= Work item =
Retype the material, please. Every line must match.

----------------

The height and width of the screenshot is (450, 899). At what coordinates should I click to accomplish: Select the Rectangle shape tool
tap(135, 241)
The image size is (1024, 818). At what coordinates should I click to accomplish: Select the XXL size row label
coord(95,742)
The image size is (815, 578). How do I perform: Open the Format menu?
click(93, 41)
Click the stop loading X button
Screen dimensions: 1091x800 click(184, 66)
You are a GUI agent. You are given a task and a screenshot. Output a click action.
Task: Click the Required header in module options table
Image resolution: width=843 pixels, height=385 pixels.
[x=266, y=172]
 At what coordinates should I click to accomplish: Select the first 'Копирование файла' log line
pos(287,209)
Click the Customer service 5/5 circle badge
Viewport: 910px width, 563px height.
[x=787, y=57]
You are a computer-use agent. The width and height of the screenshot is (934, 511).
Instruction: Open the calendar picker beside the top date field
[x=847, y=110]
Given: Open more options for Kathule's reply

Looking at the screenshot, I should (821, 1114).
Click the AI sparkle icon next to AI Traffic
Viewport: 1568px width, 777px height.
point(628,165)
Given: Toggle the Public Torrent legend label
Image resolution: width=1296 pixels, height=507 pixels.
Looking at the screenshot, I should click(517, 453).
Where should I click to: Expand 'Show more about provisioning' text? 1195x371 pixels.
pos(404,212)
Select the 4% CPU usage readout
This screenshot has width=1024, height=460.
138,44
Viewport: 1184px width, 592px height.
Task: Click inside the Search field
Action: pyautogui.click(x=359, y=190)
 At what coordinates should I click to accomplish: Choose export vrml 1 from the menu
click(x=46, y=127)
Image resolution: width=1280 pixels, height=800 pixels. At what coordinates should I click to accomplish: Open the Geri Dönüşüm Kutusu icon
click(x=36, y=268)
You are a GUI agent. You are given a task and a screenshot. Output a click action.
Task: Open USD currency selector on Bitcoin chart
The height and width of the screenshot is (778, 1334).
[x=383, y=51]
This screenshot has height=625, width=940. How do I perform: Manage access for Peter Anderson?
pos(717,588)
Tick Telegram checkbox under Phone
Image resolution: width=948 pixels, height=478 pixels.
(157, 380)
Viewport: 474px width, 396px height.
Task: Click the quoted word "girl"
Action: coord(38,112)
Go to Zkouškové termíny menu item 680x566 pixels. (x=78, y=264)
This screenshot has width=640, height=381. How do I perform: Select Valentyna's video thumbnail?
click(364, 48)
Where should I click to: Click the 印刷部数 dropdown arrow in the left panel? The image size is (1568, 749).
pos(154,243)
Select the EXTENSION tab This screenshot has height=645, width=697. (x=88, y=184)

----------------

= Written reply =
The height and width of the screenshot is (450, 899). At what coordinates should I click to accomplish: Select the Rectangle shape tool
tap(135, 241)
The image size is (1024, 818). At what coordinates should I click to accomplish: Select the XXL size row label
coord(95,742)
The image size is (815, 578). How do I perform: Open the Format menu?
click(93, 41)
Click the stop loading X button
Screen dimensions: 1091x800 click(184, 66)
You are a GUI agent. You are given a task and a screenshot. Output a click action.
Task: Click the Required header in module options table
Image resolution: width=843 pixels, height=385 pixels.
[x=266, y=172]
 At what coordinates should I click to accomplish: Select the first 'Копирование файла' log line
pos(287,209)
Click the Customer service 5/5 circle badge
Viewport: 910px width, 563px height.
[x=787, y=57]
You are a computer-use agent. The width and height of the screenshot is (934, 511).
Instruction: Open the calendar picker beside the top date field
[x=847, y=110]
Given: Open more options for Kathule's reply

Looking at the screenshot, I should (821, 1114).
Click the AI sparkle icon next to AI Traffic
Viewport: 1568px width, 777px height.
point(628,165)
Given: Toggle the Public Torrent legend label
Image resolution: width=1296 pixels, height=507 pixels.
Looking at the screenshot, I should click(517, 453).
Where should I click to: Expand 'Show more about provisioning' text? 1195x371 pixels.
pos(404,212)
Select the 4% CPU usage readout
This screenshot has width=1024, height=460.
138,44
Viewport: 1184px width, 592px height.
Task: Click inside the Search field
Action: pyautogui.click(x=359, y=190)
 At what coordinates should I click to accomplish: Choose export vrml 1 from the menu
click(x=46, y=127)
Image resolution: width=1280 pixels, height=800 pixels. At what coordinates should I click to accomplish: Open the Geri Dönüşüm Kutusu icon
click(x=36, y=268)
You are a GUI agent. You are given a task and a screenshot. Output a click action.
Task: Open USD currency selector on Bitcoin chart
The height and width of the screenshot is (778, 1334).
[x=383, y=51]
This screenshot has height=625, width=940. How do I perform: Manage access for Peter Anderson?
pos(717,588)
Tick Telegram checkbox under Phone
Image resolution: width=948 pixels, height=478 pixels.
(157, 380)
Viewport: 474px width, 396px height.
Task: Click the quoted word "girl"
Action: coord(38,112)
Go to Zkouškové termíny menu item 680x566 pixels. (x=78, y=264)
This screenshot has width=640, height=381. How do I perform: Select Valentyna's video thumbnail?
click(364, 48)
Where should I click to: Click the 印刷部数 dropdown arrow in the left panel? The image size is (1568, 749).
pos(154,243)
Select the EXTENSION tab This screenshot has height=645, width=697. (x=88, y=184)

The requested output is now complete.